Member of the Virginia House of Delegates from the 53rd district
- In office January 12, 1983 – January 13, 1988
- Preceded by: None (district created)
- Succeeded by: Bill Howell

Member of the Virginia House of Delegates from the 20th district
- In office January 13, 1982 – January 12, 1983
- Preceded by: Lewis P. Fickett Jr.
- Succeeded by: Kenneth E. Calvert

Personal details
- Born: Thomas McCarty Moncure Jr. June 9, 1951 (age 75) Fredericksburg, Virginia, U.S.
- Party: Republican
- Alma mater: Virginia Military Institute George Mason University

Military service
- Allegiance: United States
- Branch/service: United States Army Reserve
- Years of service: 1973–1999
- Rank: Captain
- Unit: Military Police Corps

= Thomas M. Moncure Jr. =

American politician (born 1951)

Thomas McCarty Moncure Jr. (born June 9, 1951) is a Virginia lawyer and Republican politician who served part-time as a member of the Virginia House of Delegates, representing his native Fredericksburg between 1982 and 1988, initially along with all of Stafford County, Virginia, but later with only parts of Stafford County as well as parts of Fauquier County.

= = = = = = =

• [Problems to work on]
**a.** In the biographical excerpt on Thomas M. Moncure Jr., who succeeded him as delegate from the 53rd district?
**b.** Summarize the biographical excerpt on Thomas M. Moncure Jr. in two sentences.

= = = = = = =

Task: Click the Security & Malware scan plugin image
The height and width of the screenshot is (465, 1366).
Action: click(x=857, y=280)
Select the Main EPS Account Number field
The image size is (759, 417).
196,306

= = = = = = =

• [Worked answers]
**a.** Bill Howell

**b.** Thomas McCarty Moncure Jr., born June 9, 1951, in Fredericksburg, Virginia, is a Virginia lawyer and Republican politician who served part-time in the Virginia House of Delegates from 1982 to 1988, first for the 20th district and then for the newly created 53rd district. He also served in the United States Army Reserve from 1973 to 1999, reaching the rank of captain in the Military Police Corps.